§ **Exercise prompt**
Reproduce word for word the part of the page on the AI survey question builder between "How it works" and "trust it blindly.", inclusive.

§ **Selected extract**
------
AI survey question builder
Bad survey data usually comes from bad questions, not bad respondents. Leading wording, double-barrelled items, and lopsided scales quietly push answers in a direction, and you only discover it after the responses are in. This builder produces an LLM prompt that generates questions tied to your goal and explicitly guards against the classic biases — so the survey measures what you actually want to know.
How it works
You describe the survey’s goal, the audience, the question types you want (multiple choice, Likert scale, ranking, open-ended), and how many questions. The builder writes a prompt that instructs the model to keep every question anchored to the goal, use neutral non-leading wording, avoid double-barrelled and loaded items, and build balanced, labelled response scales. It also asks the model to return a short bias check next to each question, noting why it is neutral, so you can review the reasoning rather than trust it blindly.
Common survey question failures — and how the prompt guards against them
| Failure | Example | What the prompt does |
|---|---|---|
| Leading wording | ”How satisfied were you with our excellent service?” | Instructs the model to use neutral framing with no embedded judgment |
| Double-barrelled | ”Was the product fast and easy to use?” | Requires each question to test exactly one idea |
| Acquiescence bias | Scale from “Agree” to “Strongly agree” | Enforces balanced scales with equal positive and negative points |
| Loaded assumption | ”When did you stop finding the app frustrating?” | Forbids presuppositions the respondent may not share |
| Demographic first | Asking age and income at the start | Orders sensitive questions to the end of the survey |
Worked example
Goal: understand why trial users do not convert to paid. Audience: users who created an account but did not purchase within 14 days. Question types: three Likert, two multiple choice, one open-ended. Count: six questions.
------
§ **Supplied material**
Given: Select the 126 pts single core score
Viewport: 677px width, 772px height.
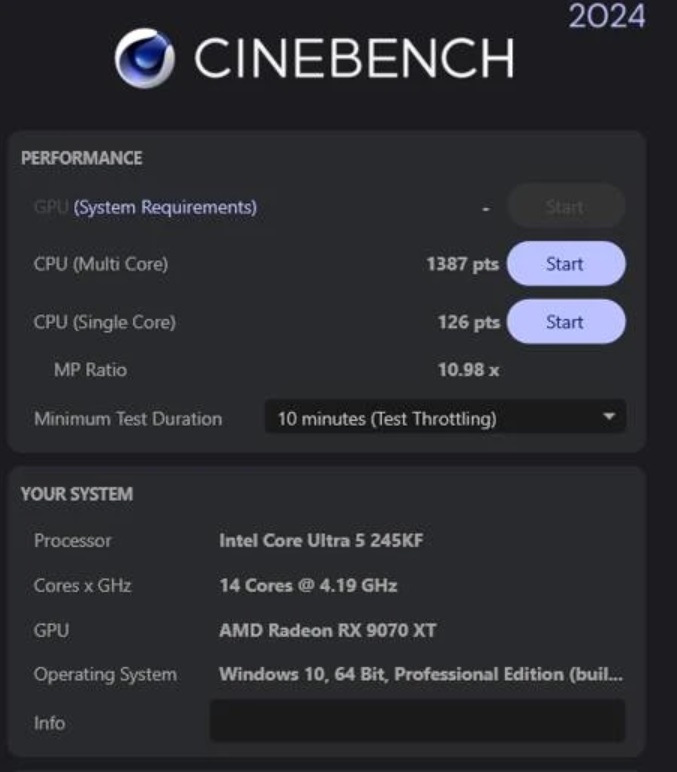Looking at the screenshot, I should click(469, 322).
------
§ **Answer to this problem**
How it works
You describe the survey’s goal, the audience, the question types you want (multiple choice, Likert scale, ranking, open-ended), and how many questions. The builder writes a prompt that instructs the model to keep every question anchored to the goal, use neutral non-leading wording, avoid double-barrelled and loaded items, and build balanced, labelled response scales. It also asks the model to return a short bias check next to each question, noting why it is neutral, so you can review the reasoning rather than trust it blindly.